**Your goal**
Copy, from the material below, every line in which the word "computer" can be found.

###

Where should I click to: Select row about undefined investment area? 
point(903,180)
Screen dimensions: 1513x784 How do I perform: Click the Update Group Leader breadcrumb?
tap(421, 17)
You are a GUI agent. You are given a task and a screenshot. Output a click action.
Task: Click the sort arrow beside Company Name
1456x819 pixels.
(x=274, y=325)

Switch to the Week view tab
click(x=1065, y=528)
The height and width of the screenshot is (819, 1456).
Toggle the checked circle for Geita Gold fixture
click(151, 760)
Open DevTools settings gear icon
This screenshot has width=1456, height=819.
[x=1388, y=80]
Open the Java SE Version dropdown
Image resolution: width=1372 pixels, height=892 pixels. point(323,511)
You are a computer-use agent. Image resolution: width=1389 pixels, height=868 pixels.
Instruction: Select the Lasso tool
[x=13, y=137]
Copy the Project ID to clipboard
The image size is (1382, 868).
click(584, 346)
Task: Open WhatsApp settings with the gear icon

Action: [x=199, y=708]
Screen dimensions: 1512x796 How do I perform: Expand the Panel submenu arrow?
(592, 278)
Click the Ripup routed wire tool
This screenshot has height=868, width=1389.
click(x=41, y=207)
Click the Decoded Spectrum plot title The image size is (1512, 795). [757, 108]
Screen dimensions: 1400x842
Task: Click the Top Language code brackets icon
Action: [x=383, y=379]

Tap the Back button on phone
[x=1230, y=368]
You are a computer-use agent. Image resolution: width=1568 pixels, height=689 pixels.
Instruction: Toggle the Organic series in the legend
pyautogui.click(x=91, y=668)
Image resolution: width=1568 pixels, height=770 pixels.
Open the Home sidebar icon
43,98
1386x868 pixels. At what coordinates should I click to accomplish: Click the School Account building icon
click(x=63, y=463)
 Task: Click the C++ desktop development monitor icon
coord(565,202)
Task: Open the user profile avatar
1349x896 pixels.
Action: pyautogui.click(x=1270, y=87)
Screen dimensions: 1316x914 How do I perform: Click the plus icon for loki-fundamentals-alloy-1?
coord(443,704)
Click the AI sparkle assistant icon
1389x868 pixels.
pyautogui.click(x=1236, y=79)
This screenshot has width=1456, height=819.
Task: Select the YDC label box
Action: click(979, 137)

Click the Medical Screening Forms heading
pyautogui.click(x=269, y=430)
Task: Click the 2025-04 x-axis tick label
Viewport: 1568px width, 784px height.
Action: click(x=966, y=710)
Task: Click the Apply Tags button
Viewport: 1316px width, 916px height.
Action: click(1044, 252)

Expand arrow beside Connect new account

###

**Task answer**
You are a computer-use agent. Image resolution: width=1389 pixels, height=868 pixels.
You are a computer-use agent. Image resolution: width=1568 pixels, height=689 pixels.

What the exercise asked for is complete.